O guarda a virou cuidadosamente. À luz da tocha, ao ver o rosto de Jiang Fu, Zhong Yuan conteve a respiração. Aquela não era mais a Jiang Fu que ele conhecia; seu rosto fino estava ainda mais magro, a pele pálida como papel, olheiras profundas e manchas de sangue secas ao redor do nariz e da boca.

Como se sentisse a presença de alguém, Jiang Fu abriu os olhos por uma fenda, mas logo os fechou novamente. O velho médico agachou-se, examinou-a, tomou seu pulso e verificou seu estado. Após um longo tempo, declarou:
— É um caso de estagnação de energia vital devido a um choque emocional agudo, somado a uma inflamação de feridas antigas. Isso causou uma reversão do fluxo sanguíneo e febre alta. Algumas agulhas a farão despertar.

Ele então sinalizou para que Zhong Yuan trouxesse a caixa. Zhong Yuan preparou tudo e, hesitando por um momento, disse:
— Médico oficial, por que não descansa? Deixe-me aplicar as agulhas.
— Você? — o velho olhou para ele, hesitante.
— O local é escuro e não há onde sentar. Sempre observei o senhor aplicando as agulhas e pratiquei algumas vezes. Deixe-me tentar desta vez.

Zhong Yuan falava com sinceridade, e o velho, achando que ele apenas queria treinar, sorriu:
— Você consegue aplicar estas agulhas?
— Consigo! — respondeu ele.

Após refletir, o velho médico não quis dificultar as coisas.
— Muito bem, tente você. O lugar é escuro, esperarei do lado de fora. Termine logo e venha para fora.
— Sim. — Zhong Yuan aceitou prontamente.

Assim que o médico saiu, restando apenas o guarda, Zhong Yuan pediu:
— Por favor, traga-me mais duas lanternas.

Quando o guarda se afastou, Zhong Yuan ficou sozinho com Jiang Fu. Ele se abaixou, tocou levemente o rosto dela e chamou com urgência:
— Jiang Fu, Jiang Fu, abra os olhos e olhe para mim. Sou eu, Zhong Yuan!
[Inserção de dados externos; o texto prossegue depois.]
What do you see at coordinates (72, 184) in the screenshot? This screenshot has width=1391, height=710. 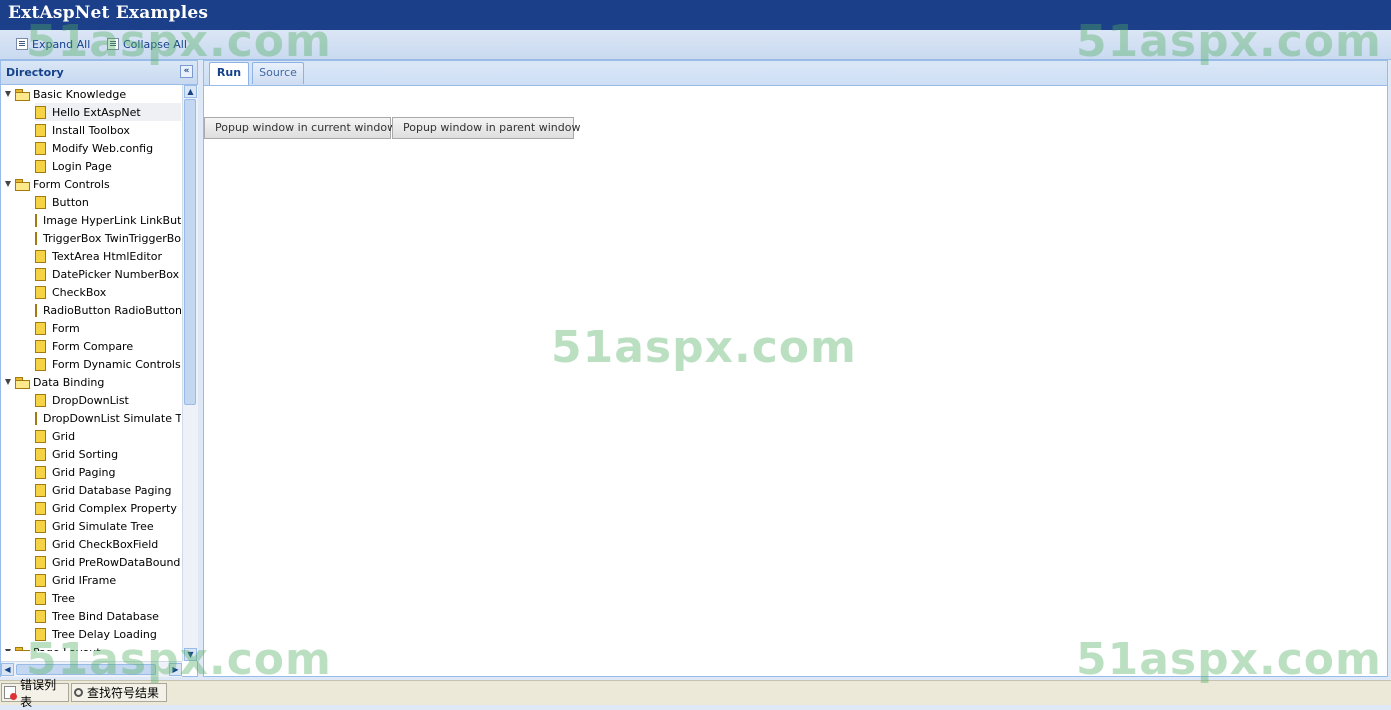 I see `tree-node-label: Form Controls` at bounding box center [72, 184].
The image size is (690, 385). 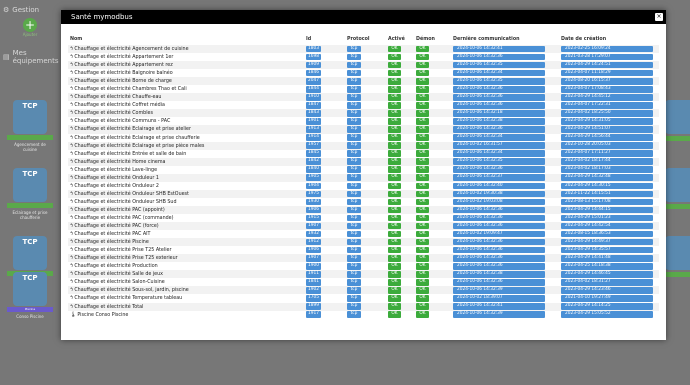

O rosto dela estava ardendo em febre. Jiang Fu não estava totalmente consciente, como se vagasse em um caos, mas ouviu alguém chamar seu nome. Com um esforço imenso, abriu os olhos. Ao reconhecer Zhong Yuan, pensou que estivesse tendo uma alucinação.

— Zhong... Yuan... — sua voz estava rouca, mal saindo um sussurro. Mas, como estavam próximos, ele entendeu o que ela dissera.

Zhong Yuan assentiu apressadamente:
— Sou eu, sou eu. Jiang Fu, não tenha medo, Zhong Yuan está aqui...

Sem saber por que, ao ouvir aquelas palavras, lágrimas brotaram dos olhos de Jiang Fu. Seu peito apertou e ela quase soluçou. As lágrimas escorreram por entre seus cabelos desgrenhados; ela tentou se mover, mas não tinha forças nem para levantar a mão.